It will be noted that plaintiff in the Wallace Case had specifically alleged the purpose for which she was to use said grass, viz. pasturage; yet she was allowed to prove its highest value for other uses.

The Wallace Case was followed in the later cases of Railway v. Anderson, 173 S.W. 908, Railway v. Hapgood, 201 S.W. 1040, and Railway v. Matthews, 3 Tex. Civ. App. 493, 23 S.W. 90, in all of which the proposition is asserted that plaintiff is not restricted to evidence of the use for which his property was at the time intended or made by him, but its value is determined by evidence of any use for which such property was valuable or could be used; and the case which appellant has cited as supporting its proposition as to market value were cases in which the question was not raised as to the value of same for other purposes than that for which actually used; so that the decisions so referred to are not in point on this phase of the case. But, notwithstanding that, the courts in those very cases refer to the Wallace Case and Matthews Case, supra, and quote portions of the very opinion above quoted as being the law.

The first and second assignments are overruled.

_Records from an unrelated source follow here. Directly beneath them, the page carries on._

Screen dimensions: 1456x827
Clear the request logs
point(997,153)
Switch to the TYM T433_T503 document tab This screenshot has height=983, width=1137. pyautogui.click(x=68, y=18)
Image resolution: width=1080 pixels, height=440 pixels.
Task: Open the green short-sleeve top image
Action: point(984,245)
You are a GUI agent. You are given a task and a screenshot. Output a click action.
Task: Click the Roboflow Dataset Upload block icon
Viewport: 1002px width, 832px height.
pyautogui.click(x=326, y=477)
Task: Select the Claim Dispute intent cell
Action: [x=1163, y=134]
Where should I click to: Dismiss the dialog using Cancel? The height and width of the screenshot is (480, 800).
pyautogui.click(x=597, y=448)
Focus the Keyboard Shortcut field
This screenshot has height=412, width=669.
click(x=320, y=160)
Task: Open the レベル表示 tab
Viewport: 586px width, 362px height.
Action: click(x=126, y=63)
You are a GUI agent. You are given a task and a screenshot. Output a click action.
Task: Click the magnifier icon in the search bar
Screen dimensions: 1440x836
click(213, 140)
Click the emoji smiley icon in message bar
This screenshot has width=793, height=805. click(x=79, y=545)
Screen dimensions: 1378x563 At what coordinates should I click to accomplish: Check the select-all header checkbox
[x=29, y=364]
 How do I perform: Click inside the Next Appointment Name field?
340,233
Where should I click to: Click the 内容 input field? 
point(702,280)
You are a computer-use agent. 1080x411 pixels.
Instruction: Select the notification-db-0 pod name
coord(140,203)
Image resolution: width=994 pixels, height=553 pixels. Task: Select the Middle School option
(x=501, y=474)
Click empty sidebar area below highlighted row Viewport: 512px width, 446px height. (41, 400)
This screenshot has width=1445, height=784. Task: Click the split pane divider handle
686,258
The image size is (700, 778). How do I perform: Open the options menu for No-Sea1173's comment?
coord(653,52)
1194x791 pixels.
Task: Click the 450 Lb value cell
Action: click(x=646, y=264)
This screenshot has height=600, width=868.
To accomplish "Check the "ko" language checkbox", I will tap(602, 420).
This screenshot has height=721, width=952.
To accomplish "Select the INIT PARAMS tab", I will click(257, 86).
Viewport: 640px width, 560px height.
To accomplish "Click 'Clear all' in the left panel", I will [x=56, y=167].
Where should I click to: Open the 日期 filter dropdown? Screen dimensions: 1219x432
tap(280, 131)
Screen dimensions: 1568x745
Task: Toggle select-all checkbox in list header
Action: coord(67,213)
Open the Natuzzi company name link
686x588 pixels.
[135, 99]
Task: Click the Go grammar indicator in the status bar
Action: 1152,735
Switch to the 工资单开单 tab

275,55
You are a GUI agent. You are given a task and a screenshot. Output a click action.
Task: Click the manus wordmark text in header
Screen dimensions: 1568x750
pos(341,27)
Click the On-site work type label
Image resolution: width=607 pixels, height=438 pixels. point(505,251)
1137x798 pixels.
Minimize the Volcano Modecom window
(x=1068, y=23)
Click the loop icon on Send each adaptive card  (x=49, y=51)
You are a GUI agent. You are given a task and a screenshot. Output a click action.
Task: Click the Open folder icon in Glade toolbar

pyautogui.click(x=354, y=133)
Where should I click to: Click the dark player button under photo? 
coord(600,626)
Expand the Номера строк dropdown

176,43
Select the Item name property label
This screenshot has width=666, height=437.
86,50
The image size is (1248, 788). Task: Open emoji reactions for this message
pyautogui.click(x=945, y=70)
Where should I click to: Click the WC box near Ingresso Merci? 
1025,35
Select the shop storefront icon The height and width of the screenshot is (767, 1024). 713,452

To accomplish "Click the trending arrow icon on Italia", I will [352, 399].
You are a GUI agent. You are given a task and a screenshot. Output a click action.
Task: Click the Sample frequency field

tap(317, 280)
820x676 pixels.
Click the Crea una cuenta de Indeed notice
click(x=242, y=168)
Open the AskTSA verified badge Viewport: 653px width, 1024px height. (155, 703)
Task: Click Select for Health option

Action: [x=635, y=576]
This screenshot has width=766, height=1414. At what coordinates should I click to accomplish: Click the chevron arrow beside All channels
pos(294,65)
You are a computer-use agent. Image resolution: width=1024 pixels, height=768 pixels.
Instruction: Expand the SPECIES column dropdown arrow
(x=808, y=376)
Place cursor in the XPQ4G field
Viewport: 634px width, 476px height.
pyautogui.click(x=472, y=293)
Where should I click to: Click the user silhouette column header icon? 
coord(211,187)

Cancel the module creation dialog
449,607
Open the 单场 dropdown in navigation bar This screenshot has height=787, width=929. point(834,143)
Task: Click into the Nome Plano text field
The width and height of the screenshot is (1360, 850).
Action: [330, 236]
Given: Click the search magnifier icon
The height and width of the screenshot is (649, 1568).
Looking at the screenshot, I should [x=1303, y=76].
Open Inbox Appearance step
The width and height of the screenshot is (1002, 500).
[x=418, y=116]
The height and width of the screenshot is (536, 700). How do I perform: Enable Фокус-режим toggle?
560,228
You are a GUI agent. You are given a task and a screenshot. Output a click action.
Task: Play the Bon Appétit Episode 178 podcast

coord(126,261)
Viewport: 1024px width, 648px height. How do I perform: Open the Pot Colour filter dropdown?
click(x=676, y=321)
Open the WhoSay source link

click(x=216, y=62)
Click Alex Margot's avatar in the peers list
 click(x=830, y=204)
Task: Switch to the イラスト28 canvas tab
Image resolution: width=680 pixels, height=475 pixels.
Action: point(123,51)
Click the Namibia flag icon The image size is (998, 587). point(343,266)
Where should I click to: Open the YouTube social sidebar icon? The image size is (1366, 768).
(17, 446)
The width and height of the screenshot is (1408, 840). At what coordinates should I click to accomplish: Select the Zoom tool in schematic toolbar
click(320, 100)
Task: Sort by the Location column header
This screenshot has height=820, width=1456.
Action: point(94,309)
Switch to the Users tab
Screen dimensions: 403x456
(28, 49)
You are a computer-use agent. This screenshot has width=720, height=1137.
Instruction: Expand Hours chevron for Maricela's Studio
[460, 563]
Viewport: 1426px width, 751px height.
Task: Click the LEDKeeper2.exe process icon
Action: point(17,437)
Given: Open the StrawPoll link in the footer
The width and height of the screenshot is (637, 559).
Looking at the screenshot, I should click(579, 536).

The effect of the third assignment is that, as there was such a degree of certainty that the grass burned had a market value for the uses intended for it by its owner as to render any other conclusion wrong, the finding of the jury that it had no such value should have been set aside and a new trial ordered.

We overrule the assignment. There was evidence showing that the land upon which the grass burned was growing was leased and used by plaintiff exclusively for grazing or pasturage purposes, and that the grass had no recognized or ascertainable market value. There was also evidence showing that the grass burned was a part of a tract of 365 acres leased by plaintiff and was the best grass on the tract; that it was burned on the 24th day of November after the season for *433 cutting hay was over, and was valuable for pasturage purposes only. E. R. Taylor, introduced as a witness by appellant, testified in part as follows:

"I do not think there could be a standard recognized market value for grass for pasturage purposes at any particular time, because I do not think you could set a price on land that way. * * * I am telling you what it leased for in my neighborhood."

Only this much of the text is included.